Machine Learning-Based CT Radiomics Model to Predict the Risk of Hip Fragility Fracture

This research aimed to develop a combined model based on proximal femur attenuation values and radiomics features at routine CT to predict hip fragility fracture using machine learning methods. A total of 254 patients (training cohort, n=132; test cohort 1, n=56；test cohort 2, n=66) who underwent hip or pelvic CT scans were included. Three different machine learning methods were used to build the Support Vector Machine (SVM) model, Logistic Regression (LR) model and Random Forest (RF) model respectively.

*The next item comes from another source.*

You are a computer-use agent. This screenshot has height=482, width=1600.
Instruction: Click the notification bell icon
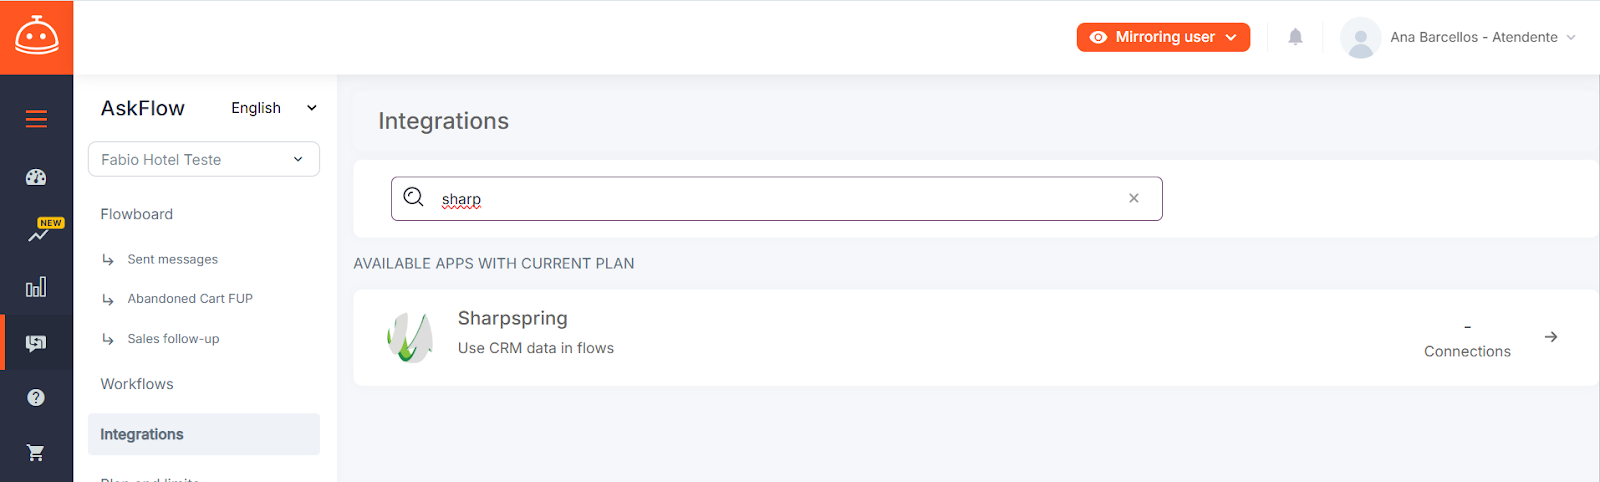click(x=1295, y=37)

The method that exhibited the best performance in the training cohort and test cohort 1 was selected to represent the radiomics model for subsequent studies. The mean CT Hounsfield unit of three-dimensional CT images at the proximal femur was extracted to construct the mean CTHU model. Multivariate logistic regression was performed using mean CT Hounsfield unit together with radiomics features, and the combined model was subsequently developed with a visualized nomogram. Among the radiomics models based on three machine learning methods, the LR model showed the best performance in the training cohort (AUC=0.875, 95% CI=0.806-0.926) and in the test cohort 1 (AUC=0.851, 95% CI=0.730-0.932). Compared to the mean CT model and the LR model, the combined model showed superior discriminatory power in the training cohort (AUC=0.934, 95% CI=0.895-0.972), the test cohort 1 (AUC=0.893, 95% CI=0.812-0.974) and the test cohort 2 (AUC=0.851, 95% CI=0.742-0.927). The combined model, based on the mean CT Hounsfield unit of the proximal femur and radiomics features, can provide an accurate quantitative imaging basis for individualized risk prediction of hip fragility fracture.